>> Begin DATA SECTION

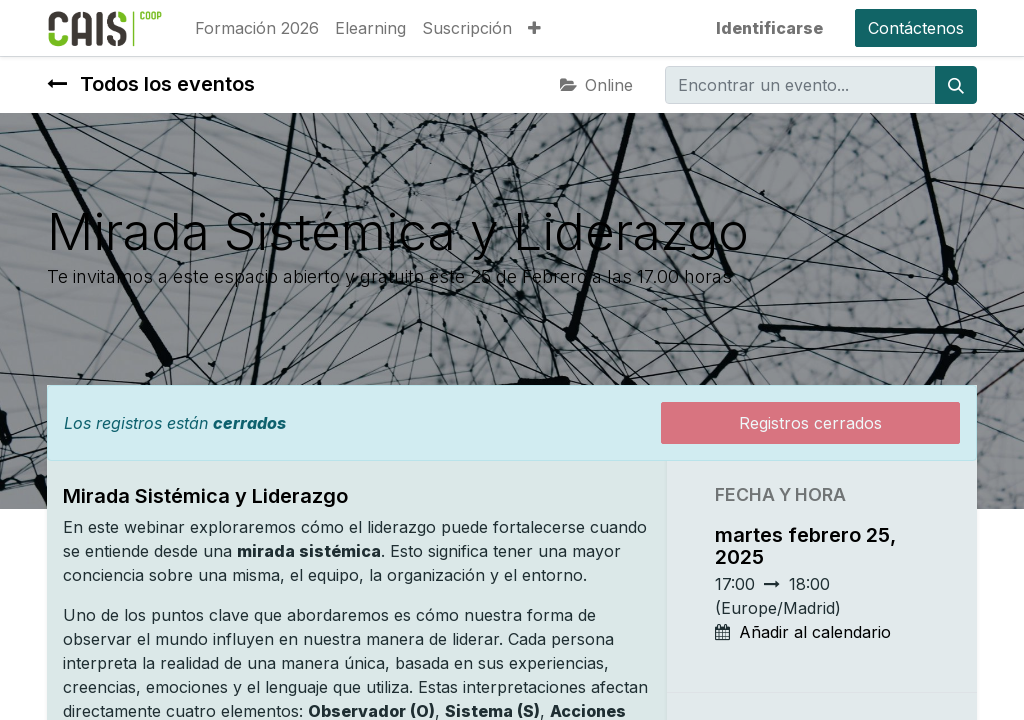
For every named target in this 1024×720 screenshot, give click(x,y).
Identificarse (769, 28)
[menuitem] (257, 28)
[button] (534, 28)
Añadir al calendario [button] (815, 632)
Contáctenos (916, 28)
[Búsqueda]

>> End DATA SECTION

-- WHAT THE TASK ASKS --
Write out every line of the data above word for word, leaving out the pictures.

-- EXERCISE RESULT --
For every named target in this 1024×720 screenshot, give click(x,y).
Identificarse (769, 28)
[menuitem] (257, 28)
[button] (534, 28)
Añadir al calendario [button] (815, 632)
Contáctenos (916, 28)
[Búsqueda]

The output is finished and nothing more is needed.